While the authorities at the University of Alabama began their July 4th fireworks early with some serious boom boom pow at the old Tutwiler Hall, things were considerably quieter on campus at LSU. (Scroll down if you want to see the implosion video) That's because the company in charge of the LSU demolition of Kirby Smith Hall found a way to bring that structure down one floor at a time.
The demolition plans of the 13-story Kirby Smith Hall which students have called an on-campus home since 1967 were modified in April of this year after new equipment became available. The contractor on the job the Lemoine Company and Lloyd D. Nabors Demolition announced that "high-reach" equipment had become available for the Kirby Smith job and the structure could be brought down one story at a time.
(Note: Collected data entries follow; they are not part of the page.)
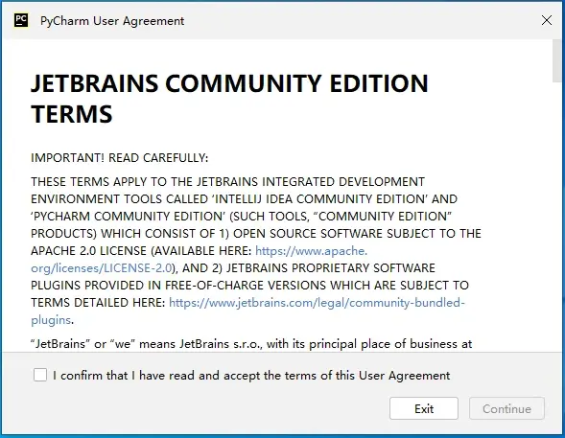
Task: Click the 'TERMS' heading word
Action: (x=72, y=114)
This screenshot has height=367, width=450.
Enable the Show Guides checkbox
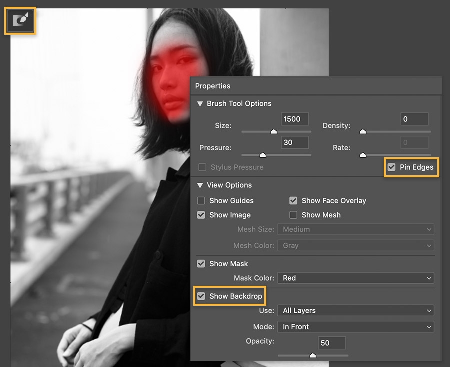tap(201, 201)
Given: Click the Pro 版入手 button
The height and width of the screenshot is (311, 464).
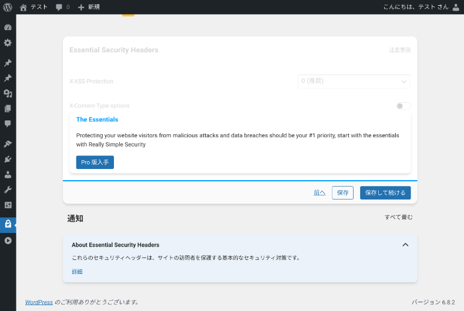Looking at the screenshot, I should tap(95, 162).
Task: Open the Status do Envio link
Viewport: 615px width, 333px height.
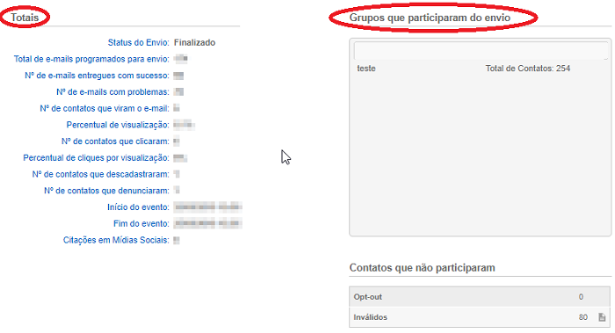Action: pos(139,42)
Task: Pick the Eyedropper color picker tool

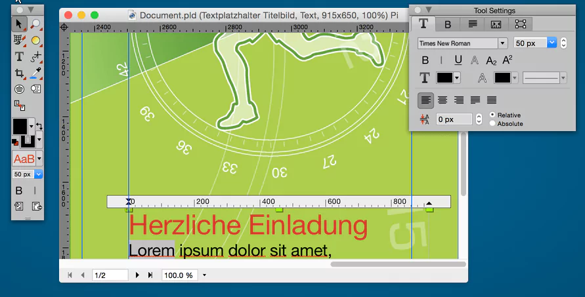Action: [x=35, y=73]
This one story at a time method was determined to be more cost-effective for LSU. There were also concerns that the implosion would generate "a lot of inconveniences" for residents and businesses who lived near the worksite in the days and weeks following the implosion.
Meanwhile on campus in Tuscaloosa, the preliminary blasts that would take down Tutwiler Hall went off on schedule at 7 am. I don't know if the implosion was flawless but it looked pretty spectacular. The residence hall was opened just one year after LSU's Kirby Smith Hall in 1968. According to a story reported on AL.com more than 50,000 women called Tutwiler Hall home during their time at the University of Alabama.
Here's the way it all went down, literally.
As you can see in this report from WAFB Television in Baton Rouge that was posted in May of this year the demolition of LSU's Kirby Smith Hall is proceeding a lot differently than the demolition of Tutwiler Hall on campus in Tuscaloosa.
I guess you could say that everything old is new again, or at least it seems that way when it comes to residence halls and high-tech gadgets.